Alinco was the first main stream amateur radio vendor to offer a DMR radio way back in 2016 with its DJ-MD40 UHF only radio. Less than two years later, they came to market with the dual band DJ-MD5TGP which included a GPS and was roughly based on the same reference design as the popular Anytone D878UV. Main stream being defined as Alinco often being included alongside Icom, Kenwood and Yaesu.
With many other radios such as the TYT MD-UV380, Radioddity GD-77, Baofeng DM-1801 and Ailunce HD1 offering dual band spectrum coverage at various price and feature differences, it looks like Alinco is about to offer its second generation version of its 2018 released "MD5" radio for short and it will offer a few things not found elsewhere, including a third band for some markets!
This now further cements that Alinco is only going to focus on DMR for the amateur market, Kenwood and Icom on D-Star and Yaesu on Fusion for the time being until hopefully the HVDN backed M17 project and its TR-9 open source radio finds a manufacturing partner in China or maybe with one of the main stream vendors to stop fragmentation with so many competing digital modes.
How many MD5 are there?
There has always been some confusion while looking at discussion boards on Facebook as to how many different MD5 radios are there and the answer has always been two.
The DJ-MD5TGP has been the more expensive version and included a GPS. The slightly lower cost DJ-MD5T is identical, but does not have the GPS and typically sells for $20 less. Both versions are covered under the FCC ID of PH3DJ-MD5. The earlier DJ-MD40 can be found under FCC ID PH3DJ-MD5.
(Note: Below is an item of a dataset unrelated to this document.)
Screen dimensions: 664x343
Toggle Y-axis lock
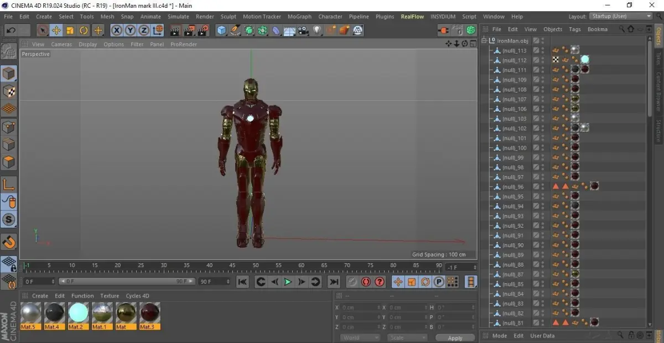[130, 30]
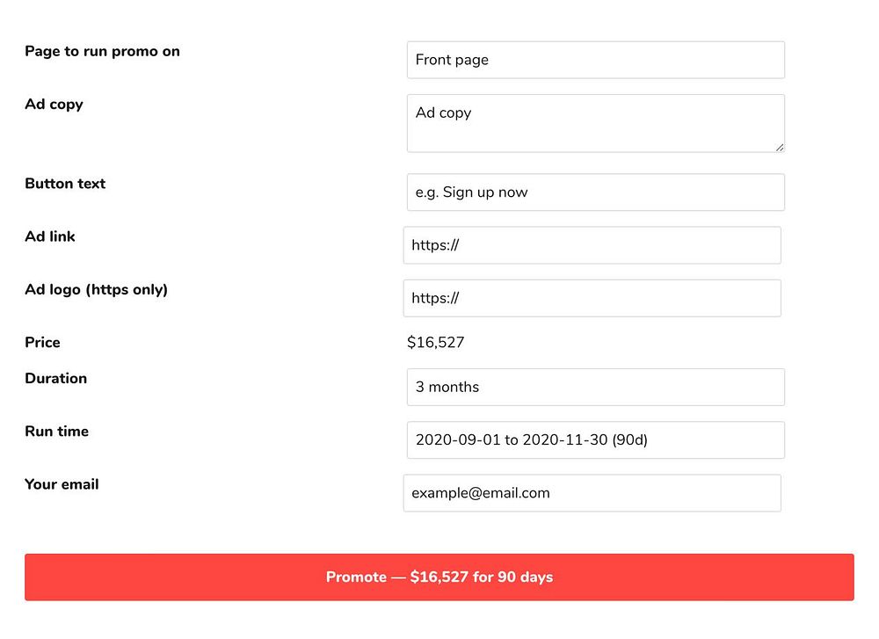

The new, but not yet FCC certified Alinco DJ-MD5XT is going to likely require its own FCC ID as early documentation shows that this will be the first true tri-band DMR radio which will cover the 2m, 70cm and 1.25m amateur radio bands, plus extended receive above and below the VHF and UHF bands as usual.
Looking in the just released computer programming software available on the Remtronix website, it clearly shows an option under MHF for 220 to 225 MHz.
Hackers are already salivating....
When it was discovered that certain band combinations would allow reception and transmission above 480 MHz just like in the Anytone D878UV and BTECH 6X2, Alinco was quick to issue new firmware to prevent this, but was easily bypassed with a 3rd party software tool to enable 480 to 520 MHz coverage.
These extra frequencies are sought after in countries like Australia where there are UHF CB channels and in the United States where first responders such as New York City Police and Fire user channels above 480 MHz.
Without spending time attempting to get an Alinco MD-5TGP with or without the patched 1.13c or 1.10 firmware to work with the CPS 1.09a meant for the new Alinco DJ-MD5XT, it would likely appear that the new Alinco DJ-MDXT due to having a band option meant for 1.25m should suggest there is different hardware inside that will offer safe operation of the 220 MHz band.
While many radios mentioned in this article can be "hacked" to give the impression they will work on the 1.25 band, it is not suggested to transmit as it will ruin the RF power amplifier and filtering in the radio since it is not designed for that spectrum. Hopefully the Alinco DJ-MD5XT will support this great and underutilized band available only in the United States and few other countries globally.